7.9.1.1. Input Gates, Forget Gates, and Output Gates

Like the reset gate and the update gate in the gated recurrent unit, as shown in Figure 6.7, the input of LSTM gates is the current time step input \(\boldsymbol{X}_t\) and the hidden state of the previous time step \(\boldsymbol{H}_{t-1}\). The output is computed by the fully connected layer with a sigmoid function as its activation function. As a result, the three gate elements all have a value range of \([0,1]\).

Calculation of input, forget, and output gates in LSTM.

Fig. 7.9 Calculation of input, forget, and output gates in LSTM.
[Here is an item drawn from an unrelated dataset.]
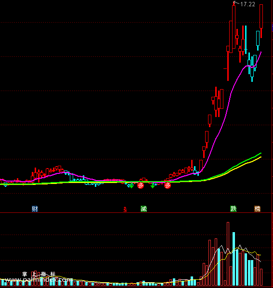The image size is (273, 288).
Task: Select the left green down-arrow signal
Action: pyautogui.click(x=131, y=186)
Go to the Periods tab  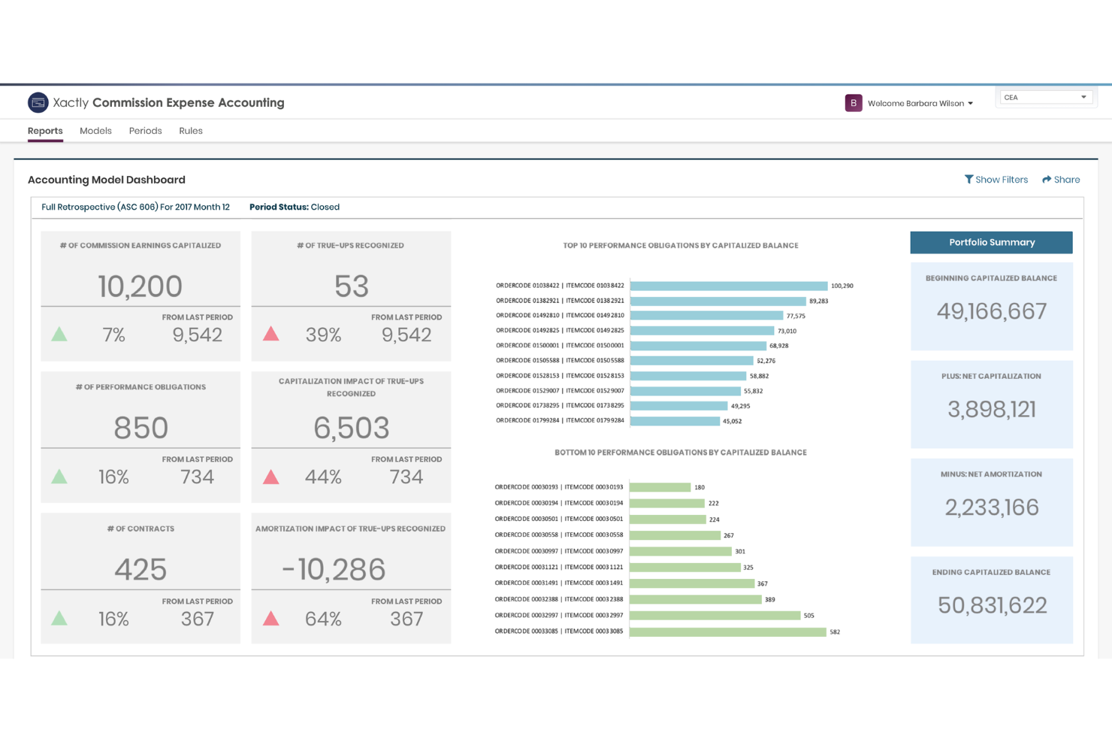[145, 131]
Here, we assume there are \(h\) hidden units and, for a given time step \(t\), the mini-batch input is \(\boldsymbol{X}_t \in \mathbb{R}^{n \times d}\) (number of examples: \(n\), number of inputs: \(d\))and the hidden state of the last time step is \(\boldsymbol{H}_{t-1} \in \mathbb{R}^{n \times h}\). For time step \(t\), the input gate \(\boldsymbol{I}_t \in \mathbb{R}^{n \times h}\), forget gate \(\boldsymbol{F}_t \in \mathbb{R}^{n \times h}\), and output gate \(\boldsymbol{O}_t \in \mathbb{R}^{n \times h}\) are calculated as follows:

\[\begin{split}\begin{aligned} \boldsymbol{I}_t &= \sigma(\boldsymbol{X}_t \boldsymbol{W}_{xi} + \boldsymbol{H}_{t-1} \boldsymbol{W}_{hi} + \boldsymbol{b}_i),\\ \boldsymbol{F}_t &= \sigma(\boldsymbol{X}_t \boldsymbol{W}_{xf} + \boldsymbol{H}_{t-1} \boldsymbol{W}_{hf} + \boldsymbol{b}_f),\\ \boldsymbol{O}_t &= \sigma(\boldsymbol{X}_t \boldsymbol{W}_{xo} + \boldsymbol{H}_{t-1} \boldsymbol{W}_{ho} + \boldsymbol{b}_o), \end{aligned}\end{split}\]

Here, \(\boldsymbol{W}_{xi}, \boldsymbol{W}_{xf}, \boldsymbol{W}_{xo} \in \mathbb{R}^{d \times h}\) and \(\boldsymbol{W}_{hi}, \boldsymbol{W}_{hf}, \boldsymbol{W}_{ho} \in \mathbb{R}^{h \times h}\) are weight parameters and \(\boldsymbol{b}_i, \boldsymbol{b}_f, \boldsymbol{b}_o \in \mathbb{R}^{1 \times h}\) is a bias parameter.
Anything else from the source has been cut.